* Selected passage
=-=-=-=-=
The suit was brought by Cynthia Robinson, widow of Michael Johnson Sr., who died in 1996. He had smoked for more than 20 years, beginning around age 13. The lawsuit argued that Reynolds had deliberately concealed the health hazards of Kool cigarettes, Johnson’s brand, The New York Times reports. The jury first awarded $17 million in compensatory damages and then the staggering $23.6 billion in punitive damages.
The Johnson case is one of thousands of cases arising from a 2006 court decision ruling that smokers could not file class-action suits because the individual cases were too disparate to be considered a class, but cases could be brought individually. The 2006 decision reversed a $145 billion verdict in a class action awarded in 2000 on behalf of Howard Engle, a Miami Beach pediatrician. An appeals court voided the award, saying it was excessive.
=-=-=-=-=
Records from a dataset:
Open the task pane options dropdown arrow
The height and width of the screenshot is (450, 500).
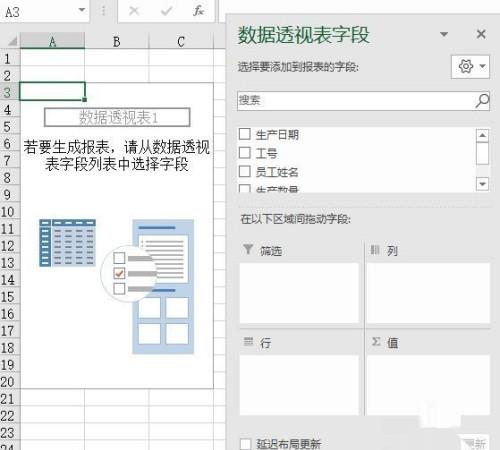click(x=444, y=34)
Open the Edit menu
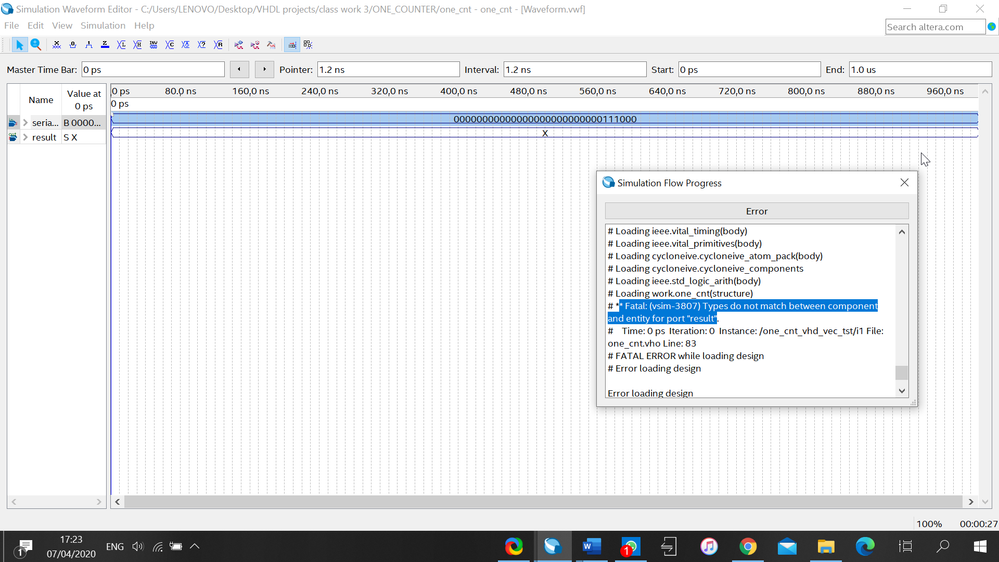This screenshot has height=562, width=999. click(x=36, y=25)
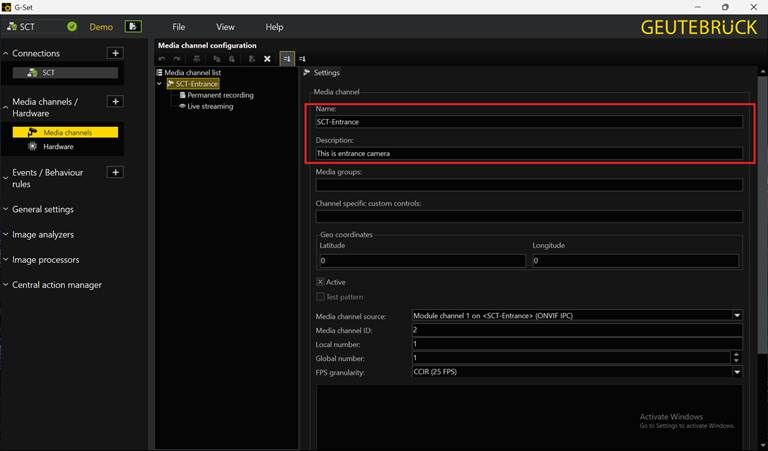This screenshot has height=451, width=768.
Task: Add event rule with plus button
Action: click(x=115, y=173)
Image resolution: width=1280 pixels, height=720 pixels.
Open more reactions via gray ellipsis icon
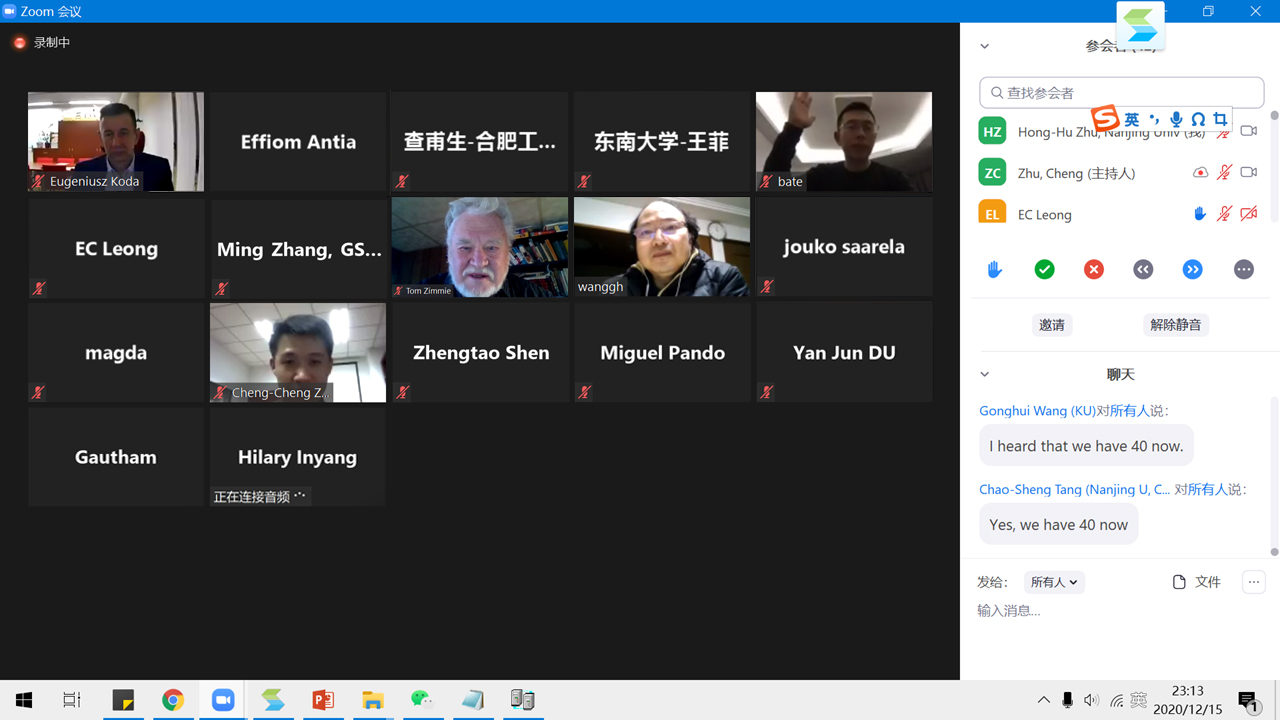[x=1243, y=270]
=-=-=-=-=
* Problems and tasks
1) Answer these questions using the passage about the tobacco lawsuit:
(a) Which cigarette brand did Michael Johnson Sr. smoke?
(b) On whose behalf was the class-action verdict of 2000 awarded?
(c) How much did the jury first award in compensatory damages?
2) Write the next part of the passage about the tobacco lawsuit, continuing after its final sentence.

* Answers for the exercise
1)
(a) Kool
(b) Howard Engle, a Miami Beach pediatrician
(c) $17 million

2)
An attorney in the Johnson case said, “The jury was outraged with the concealment and the conspiracy to conceal that smoking was not only addictive but that there were deadly chemicals in cigarettes,” according to the Times. He felt what helped persuade the jury was 1994 C-Span footage of tobacco industry executives claiming smoking was not addictive and did not cause cancer, and also 60-year-old internal documents showing the company knew the risks, the Times reported.
An attorney for R.J. Reynolds called the damages “grossly excessive and impermissible under state and constitutional law.” The company said it will appeal. In October 2002, a Los Angeles jury awarded $28 billion in punitive damages against Philip Morris USA. In August 2011, an appeals court reduced the punitive damages to $28 million, according to the Times.